--- START ---

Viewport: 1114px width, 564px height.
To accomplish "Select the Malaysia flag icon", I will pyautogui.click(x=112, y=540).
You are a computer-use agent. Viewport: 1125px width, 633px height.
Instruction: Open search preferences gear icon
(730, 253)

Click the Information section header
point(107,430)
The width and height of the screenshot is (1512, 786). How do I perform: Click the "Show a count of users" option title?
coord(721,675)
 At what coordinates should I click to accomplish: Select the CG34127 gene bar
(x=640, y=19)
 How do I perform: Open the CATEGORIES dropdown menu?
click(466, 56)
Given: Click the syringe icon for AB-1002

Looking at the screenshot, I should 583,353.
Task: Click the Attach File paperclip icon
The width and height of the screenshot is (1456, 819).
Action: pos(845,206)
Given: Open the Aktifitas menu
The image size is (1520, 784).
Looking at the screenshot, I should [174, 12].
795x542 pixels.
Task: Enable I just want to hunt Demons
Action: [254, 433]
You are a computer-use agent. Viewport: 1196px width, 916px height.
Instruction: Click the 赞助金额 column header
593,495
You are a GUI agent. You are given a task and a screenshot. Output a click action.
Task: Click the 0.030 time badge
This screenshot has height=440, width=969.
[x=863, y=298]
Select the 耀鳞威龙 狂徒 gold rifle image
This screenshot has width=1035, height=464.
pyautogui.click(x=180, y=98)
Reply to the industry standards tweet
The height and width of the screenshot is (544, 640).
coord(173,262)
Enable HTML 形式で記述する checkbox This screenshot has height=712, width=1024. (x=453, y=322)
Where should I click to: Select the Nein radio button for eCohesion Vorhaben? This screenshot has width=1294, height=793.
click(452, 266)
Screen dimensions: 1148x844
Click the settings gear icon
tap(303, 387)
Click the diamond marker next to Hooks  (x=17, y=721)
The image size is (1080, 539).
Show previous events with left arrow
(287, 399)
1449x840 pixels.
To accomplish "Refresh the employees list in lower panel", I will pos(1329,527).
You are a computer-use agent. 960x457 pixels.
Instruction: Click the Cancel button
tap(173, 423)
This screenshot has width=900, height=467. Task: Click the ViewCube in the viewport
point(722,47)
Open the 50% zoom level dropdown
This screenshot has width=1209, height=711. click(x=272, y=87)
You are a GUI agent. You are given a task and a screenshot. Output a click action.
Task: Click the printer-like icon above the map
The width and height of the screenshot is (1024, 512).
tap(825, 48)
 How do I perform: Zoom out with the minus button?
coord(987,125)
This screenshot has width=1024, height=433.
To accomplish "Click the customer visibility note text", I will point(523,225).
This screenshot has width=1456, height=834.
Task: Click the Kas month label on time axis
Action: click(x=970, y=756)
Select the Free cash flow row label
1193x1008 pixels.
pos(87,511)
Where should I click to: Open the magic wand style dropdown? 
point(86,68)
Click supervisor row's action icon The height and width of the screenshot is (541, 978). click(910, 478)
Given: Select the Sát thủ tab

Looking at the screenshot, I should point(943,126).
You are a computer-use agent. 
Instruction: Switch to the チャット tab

--- END ---

*PROBLEM DESCRIPTION:* The expected answer is an exact copy of the lines above, beginning at the line with "The width and height of the screenshot is (1456, 819)." and ending at the line with "Task: Click the 0.030 time badge", with both ends in.

*RESPONSE:*
The width and height of the screenshot is (1456, 819).
Action: pos(845,206)
Given: Open the Aktifitas menu
The image size is (1520, 784).
Looking at the screenshot, I should [174, 12].
795x542 pixels.
Task: Enable I just want to hunt Demons
Action: [254, 433]
You are a computer-use agent. Viewport: 1196px width, 916px height.
Instruction: Click the 赞助金额 column header
593,495
You are a GUI agent. You are given a task and a screenshot. Output a click action.
Task: Click the 0.030 time badge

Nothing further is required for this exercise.